■ Problem requirements ■
The lines you should transcribe are those from the one containing "Where should I" to the end of the listing below, exactly, with pictures left out.

■ Recorded information ■
----
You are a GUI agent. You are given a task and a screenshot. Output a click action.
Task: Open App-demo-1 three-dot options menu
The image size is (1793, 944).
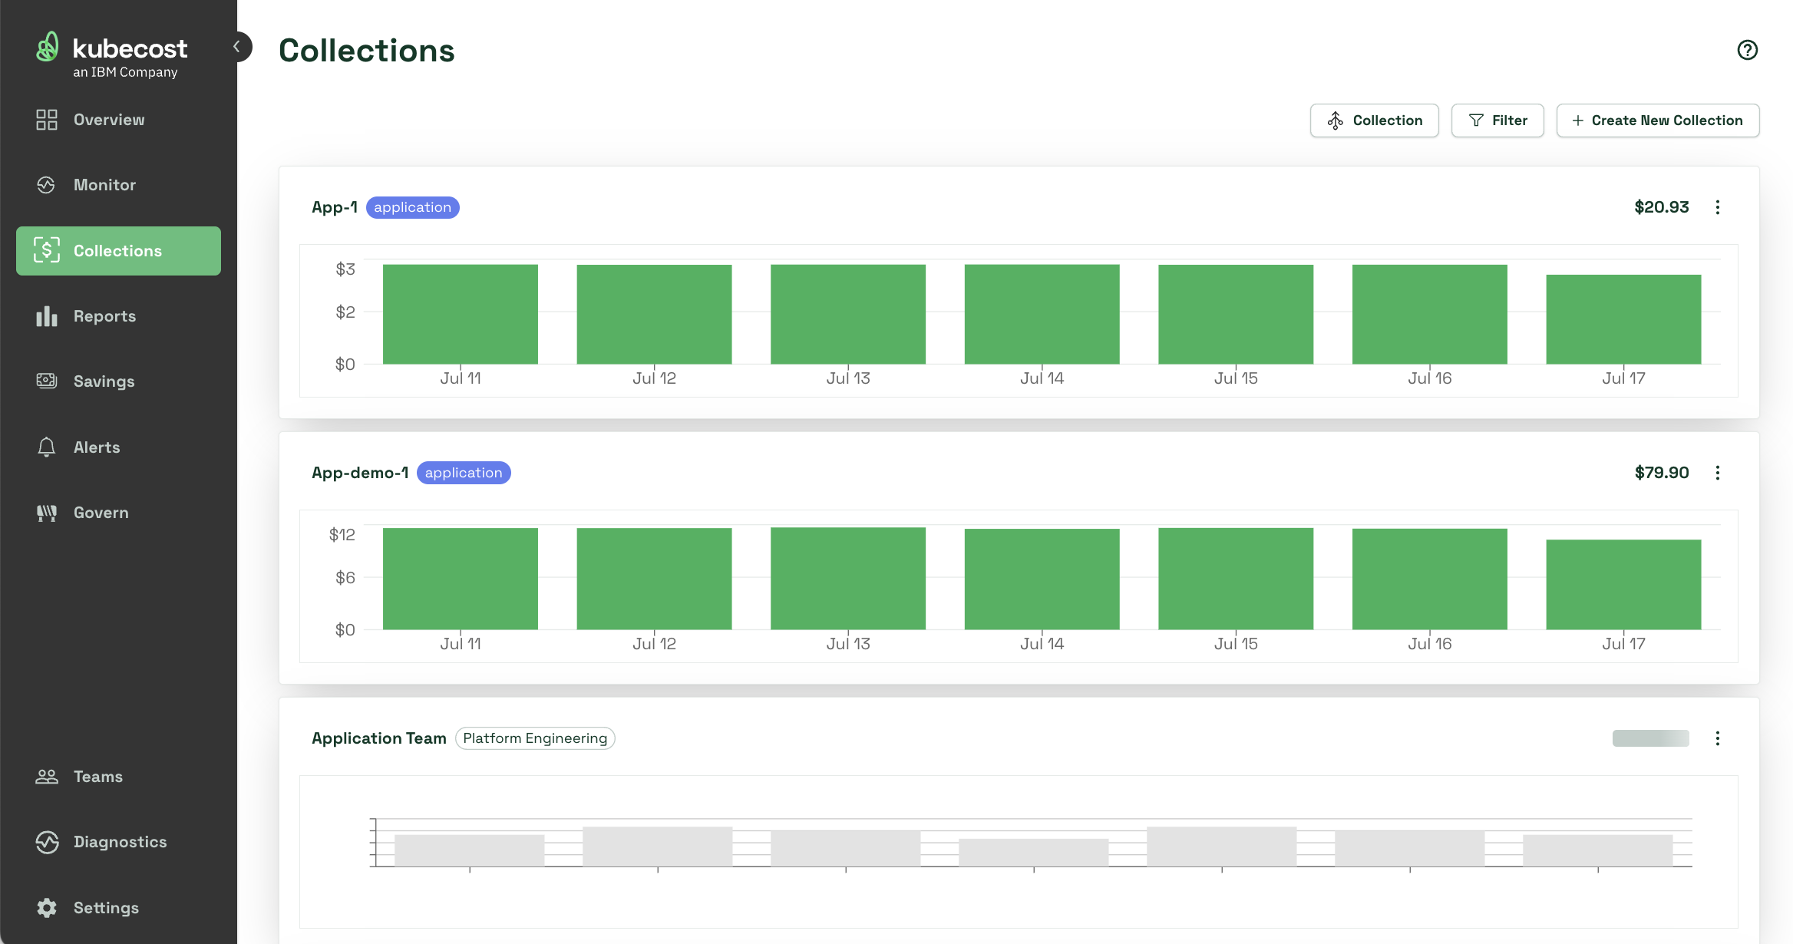(1718, 473)
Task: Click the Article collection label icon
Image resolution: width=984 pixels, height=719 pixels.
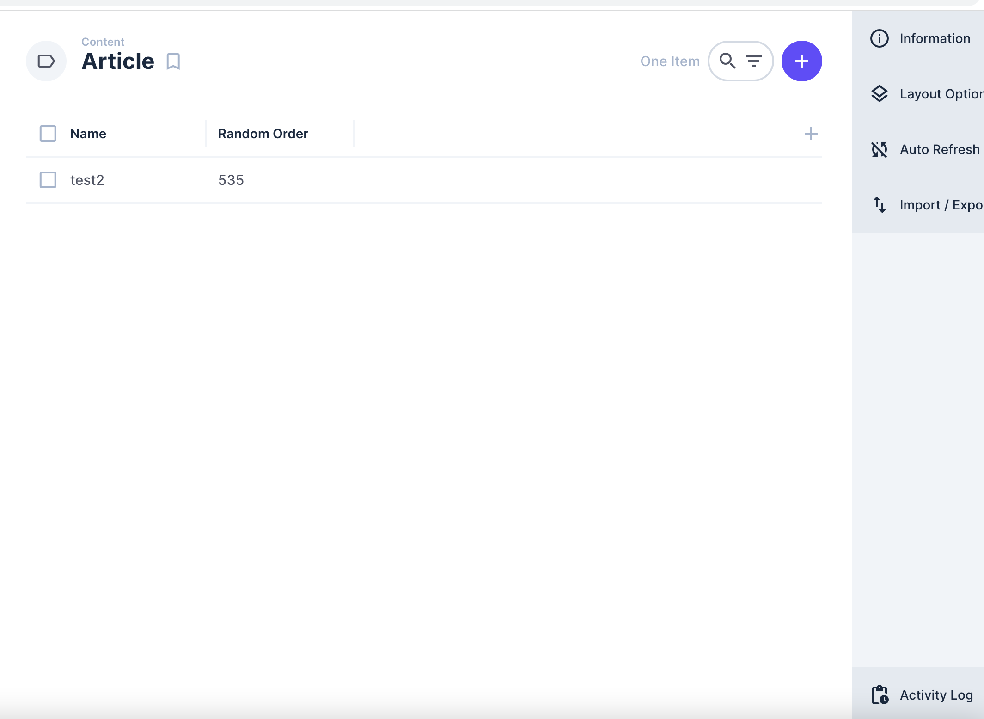Action: coord(46,61)
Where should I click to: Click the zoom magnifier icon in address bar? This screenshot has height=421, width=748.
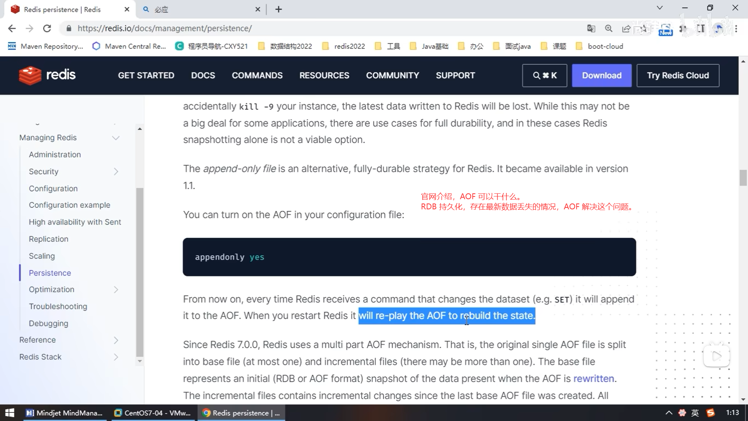click(609, 28)
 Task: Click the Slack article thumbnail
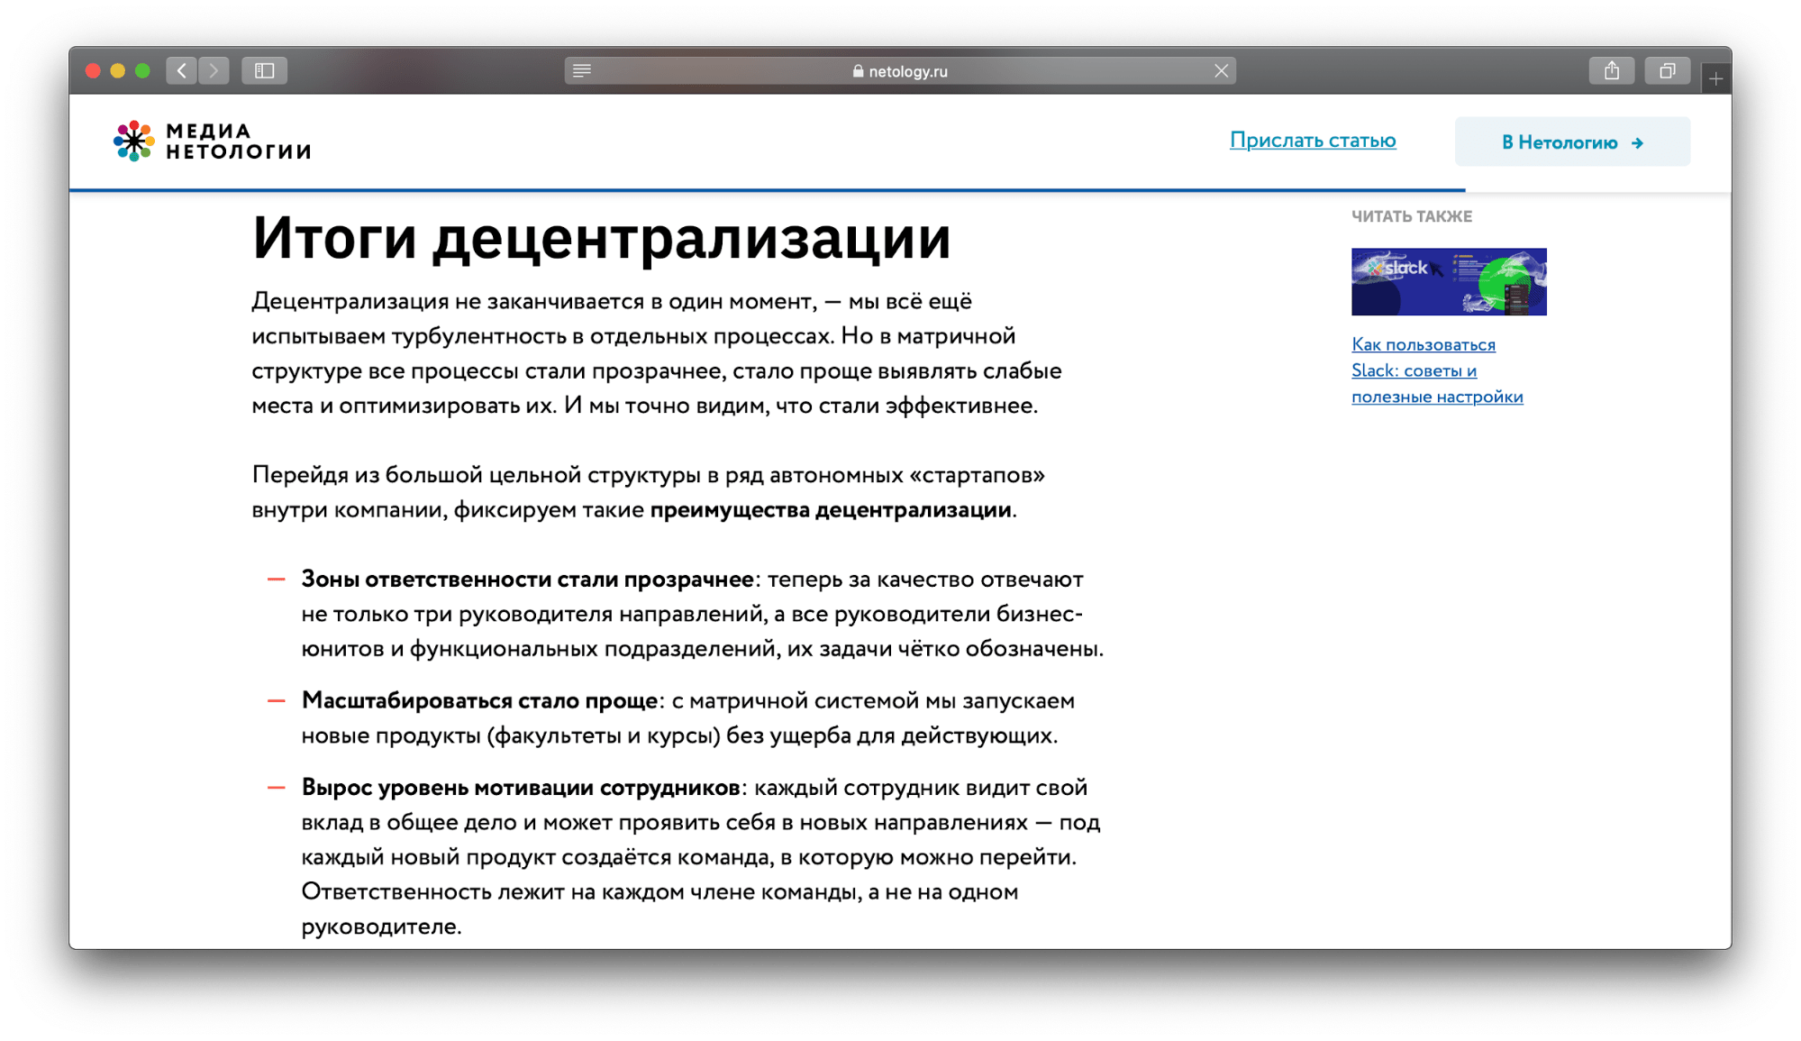[x=1448, y=281]
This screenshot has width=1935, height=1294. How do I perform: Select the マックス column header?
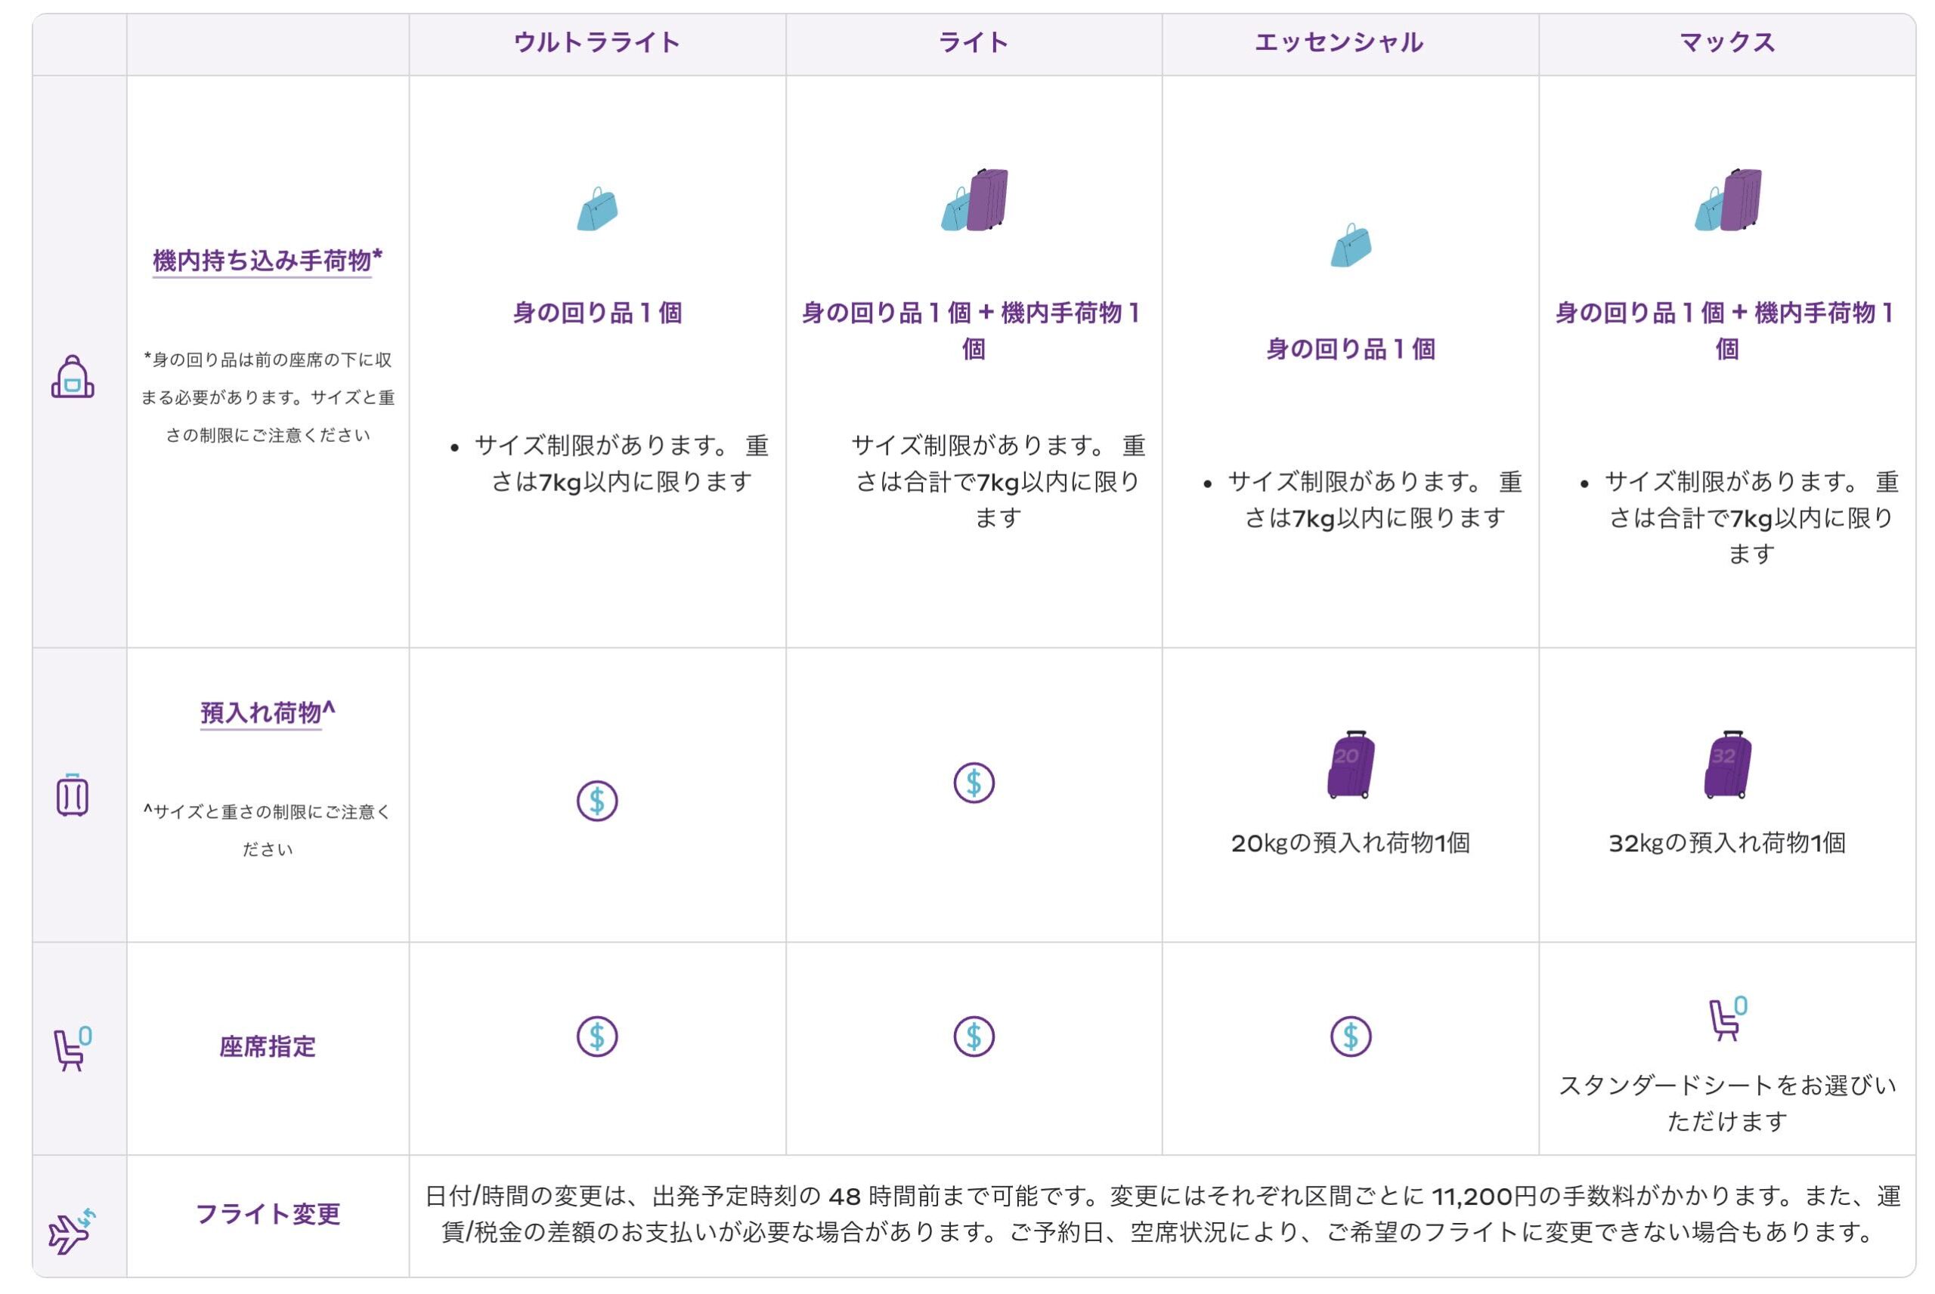point(1727,43)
----
■ Response to the exercise ■
Where should I click to: Click the zoom magnifier icon in address bar? This screenshot has height=421, width=748.
click(609, 28)
 Task: Click the Slack article thumbnail
[x=1448, y=281]
This screenshot has width=1935, height=1294. How do I perform: Select the マックス column header?
point(1727,43)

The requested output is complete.